Work item: Your answer must be an exact copy of the lines from the one containing "Image resolution: width=1398" through the last line of the records below, with no pictures; please include nothing else.

Saved entries
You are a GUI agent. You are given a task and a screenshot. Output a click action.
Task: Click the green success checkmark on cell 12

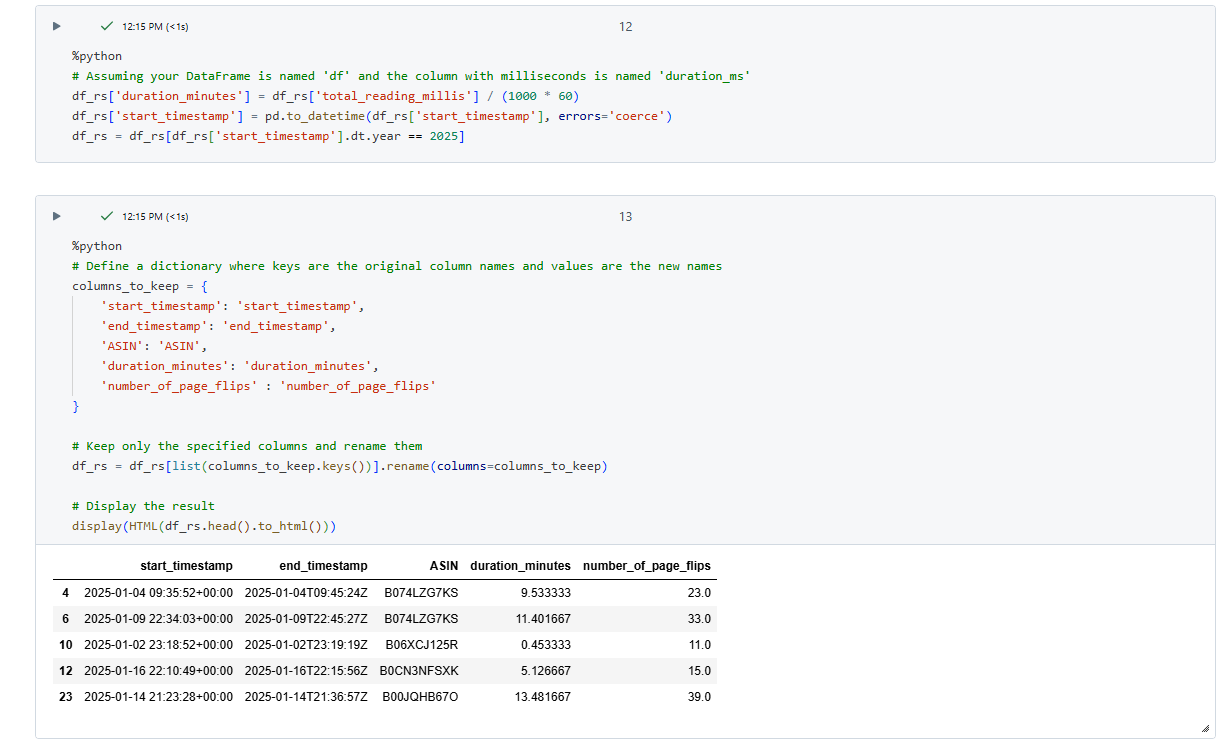pyautogui.click(x=107, y=27)
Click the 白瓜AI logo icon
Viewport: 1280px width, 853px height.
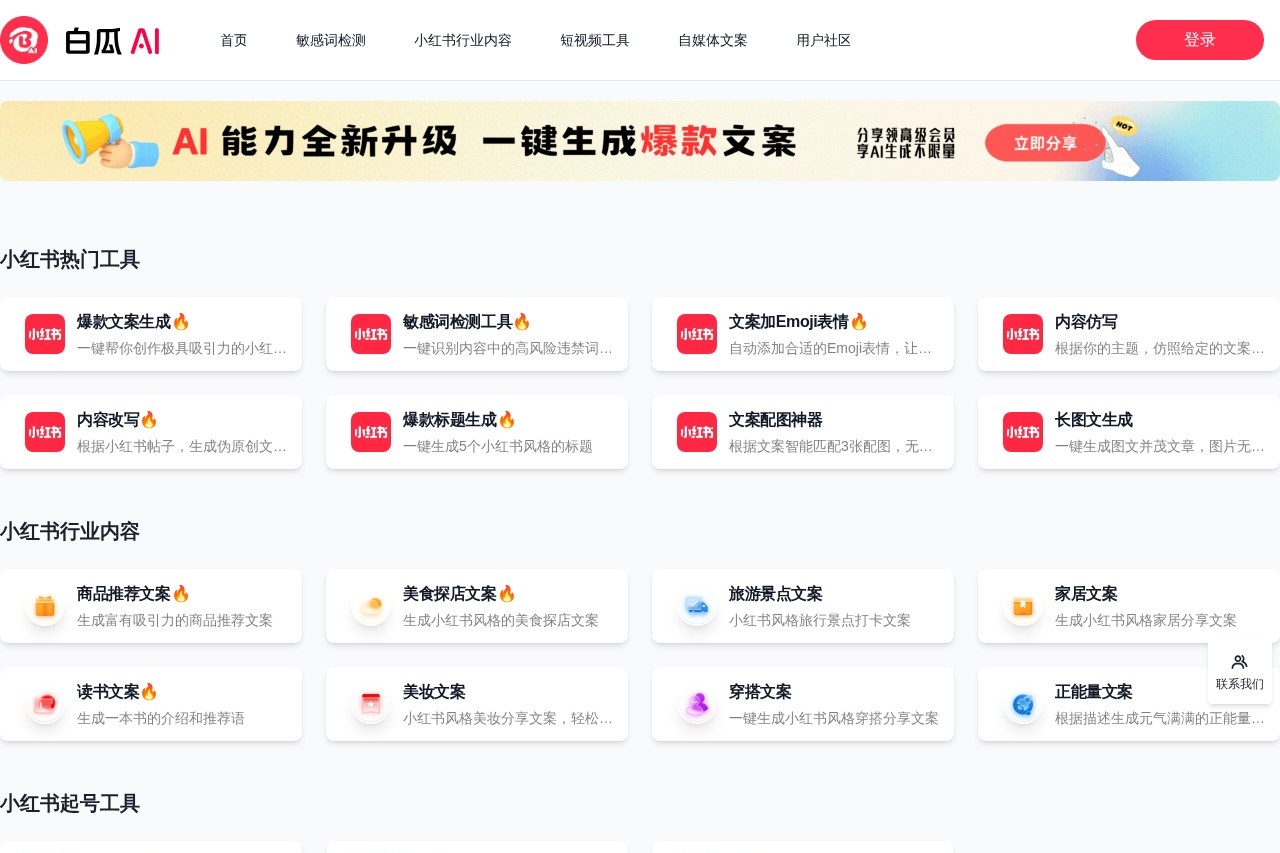point(24,40)
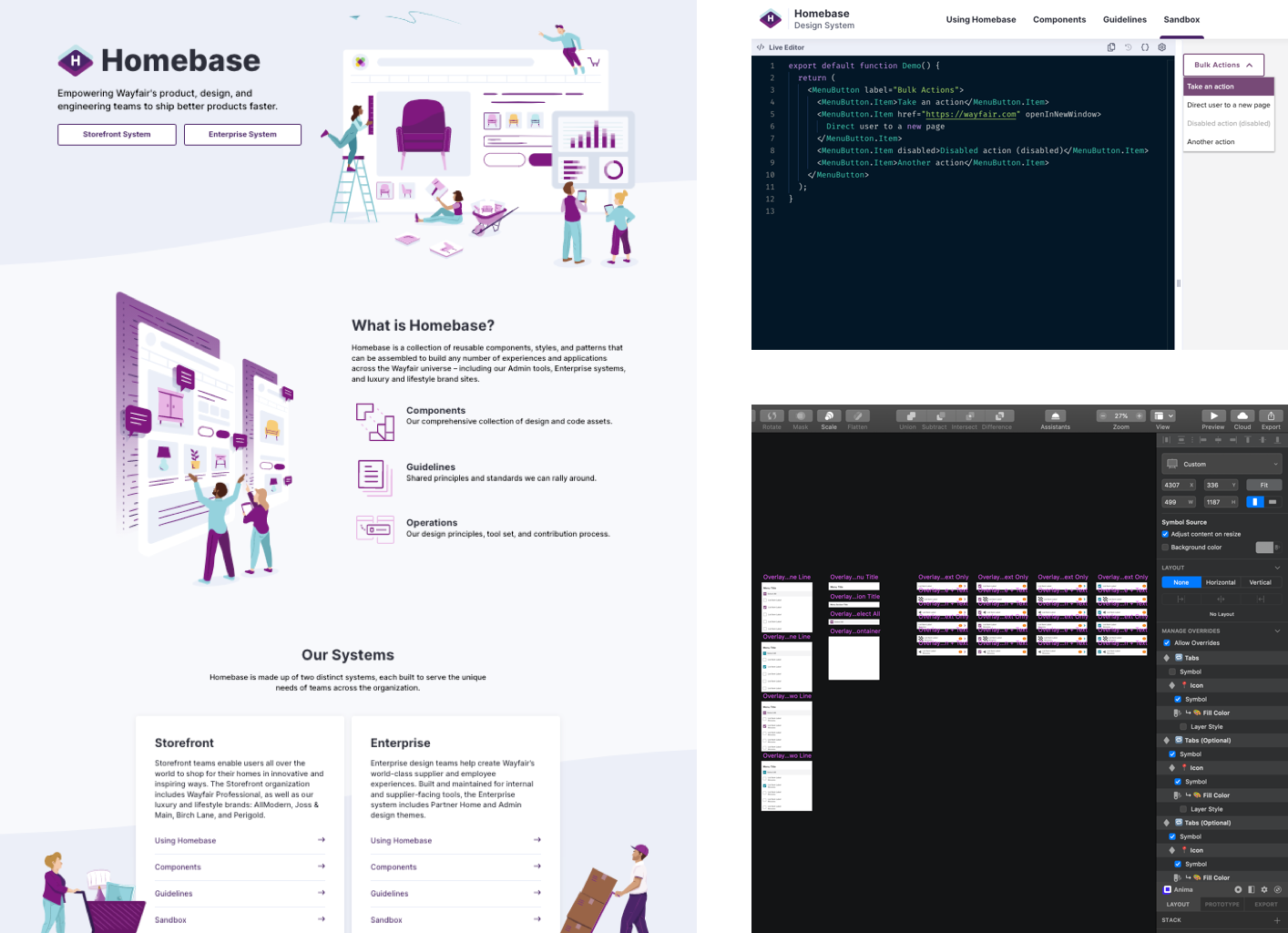Select Direct user to a new page
The height and width of the screenshot is (933, 1288).
click(1227, 104)
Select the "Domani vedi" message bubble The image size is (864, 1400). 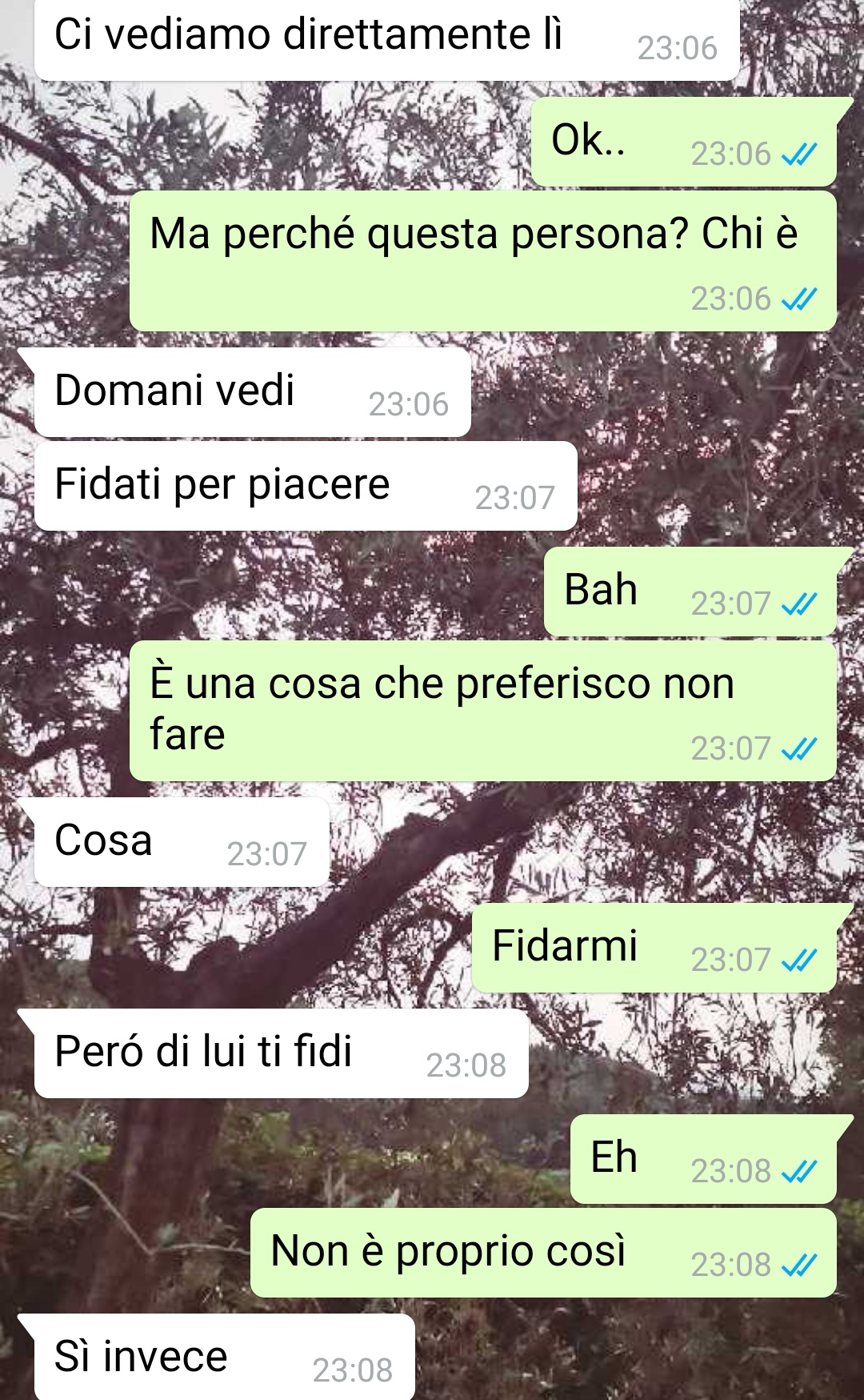(x=252, y=392)
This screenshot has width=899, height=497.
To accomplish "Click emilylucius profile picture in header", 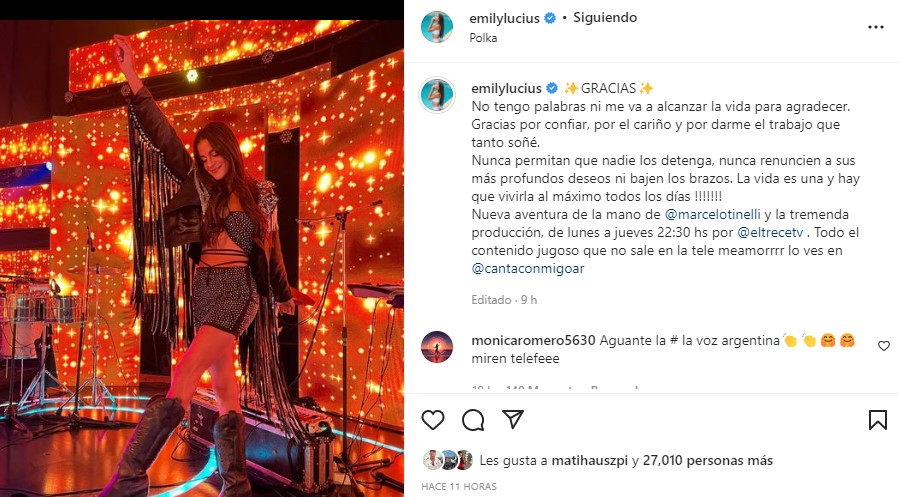I will click(x=437, y=27).
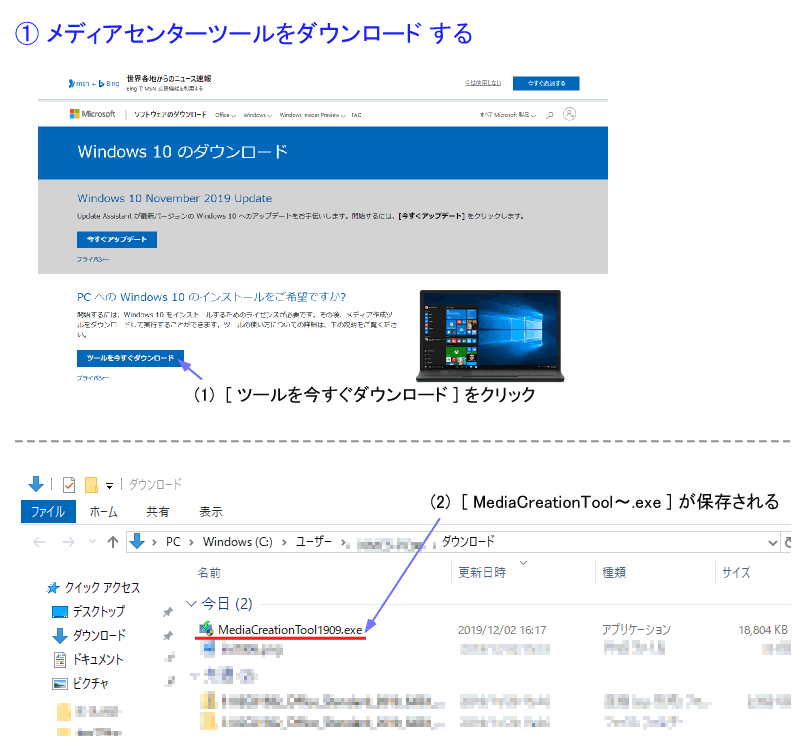Click the Up arrow in Explorer navigation
This screenshot has height=756, width=800.
113,542
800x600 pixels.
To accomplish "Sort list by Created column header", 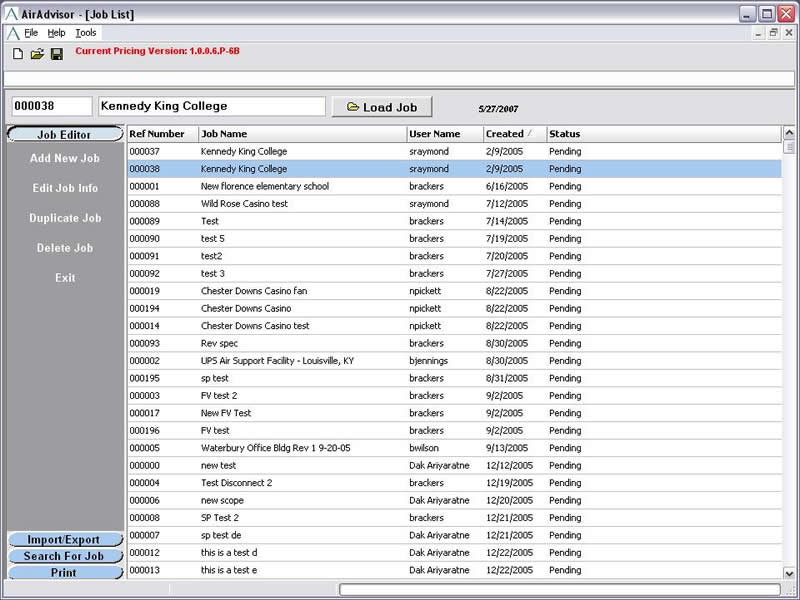I will pyautogui.click(x=510, y=133).
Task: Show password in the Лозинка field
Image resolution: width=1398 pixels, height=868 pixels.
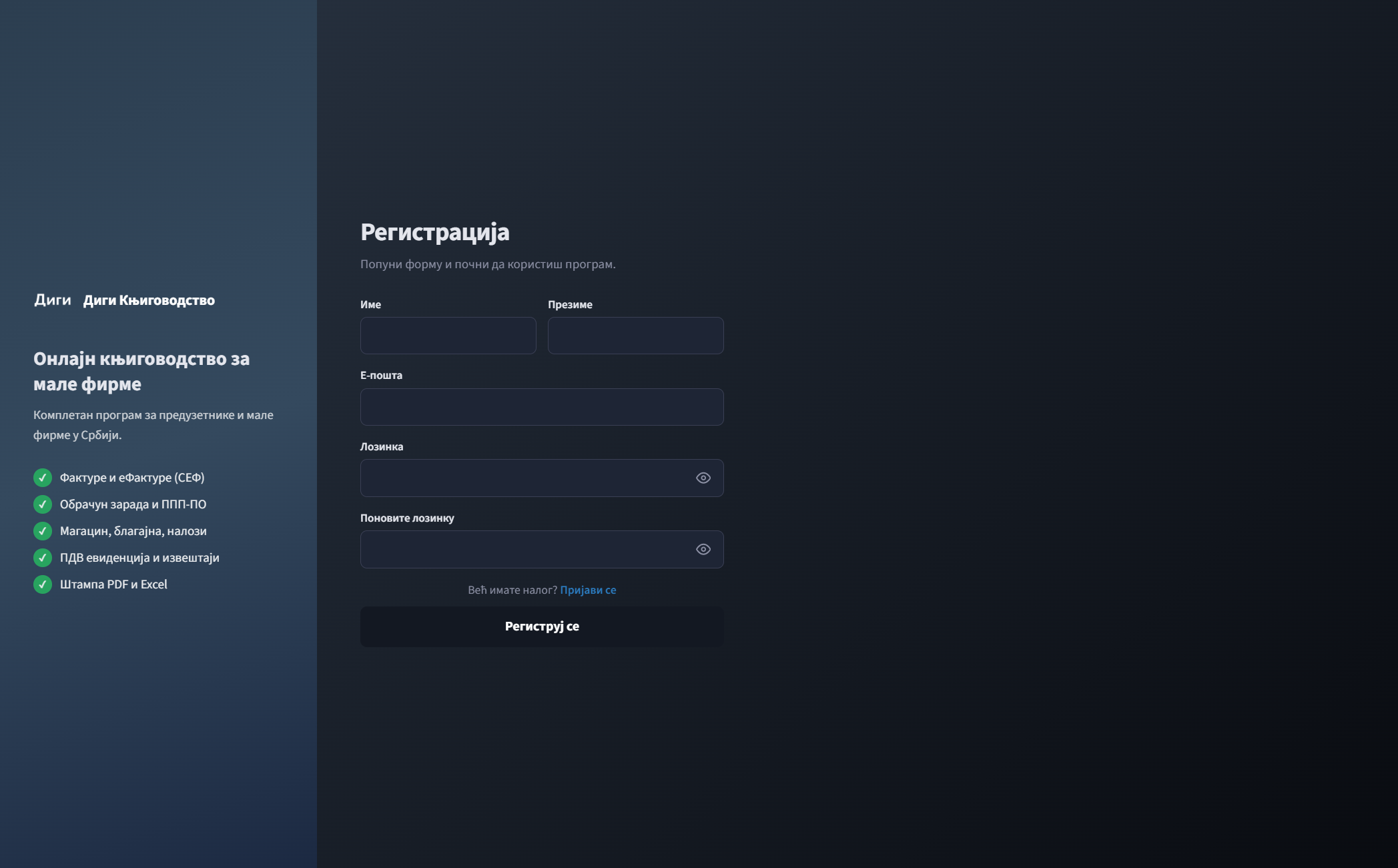Action: [703, 478]
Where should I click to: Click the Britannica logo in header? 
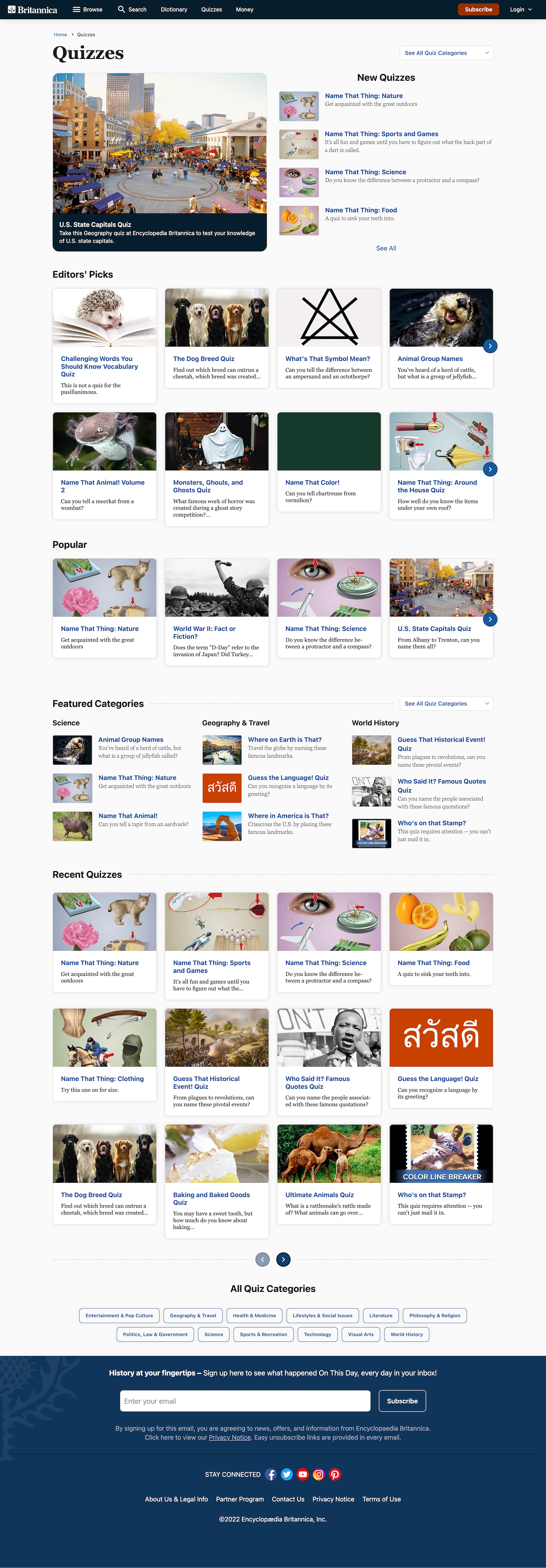[33, 10]
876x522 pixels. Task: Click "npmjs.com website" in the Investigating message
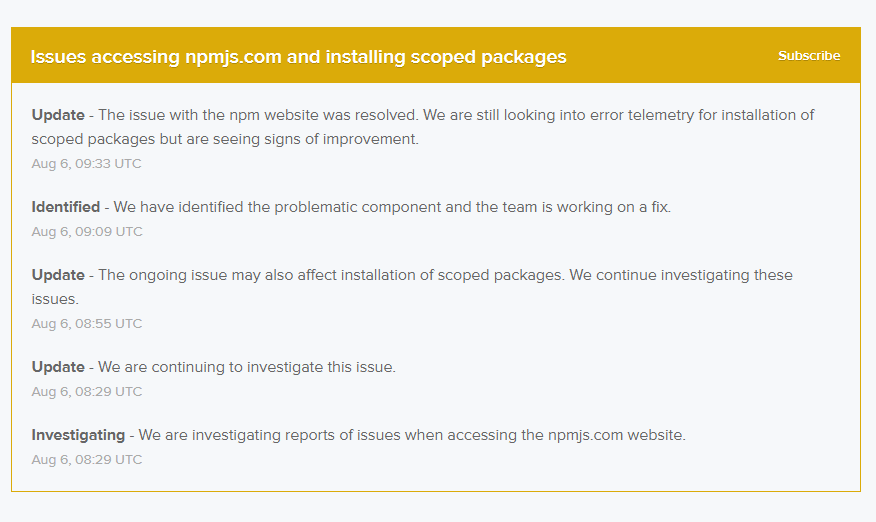click(616, 435)
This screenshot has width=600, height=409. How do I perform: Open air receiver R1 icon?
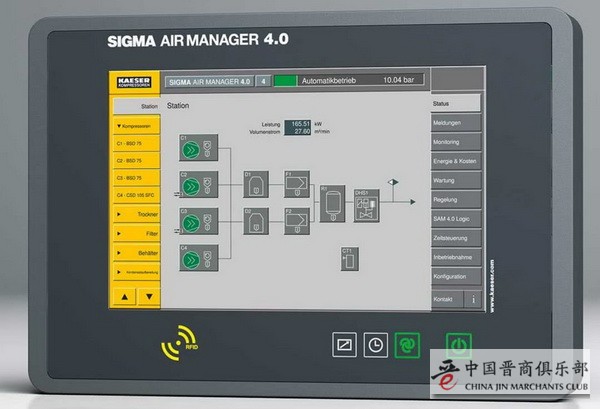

Expected output:
Image resolution: width=1398 pixels, height=868 pixels.
Action: [703, 478]
Where should I click to: Click the Britannica logo in header? 
[33, 10]
876x522 pixels. Task: Click "npmjs.com website" in the Investigating message
click(616, 435)
This screenshot has width=600, height=409. How do I perform: Open air receiver R1 icon?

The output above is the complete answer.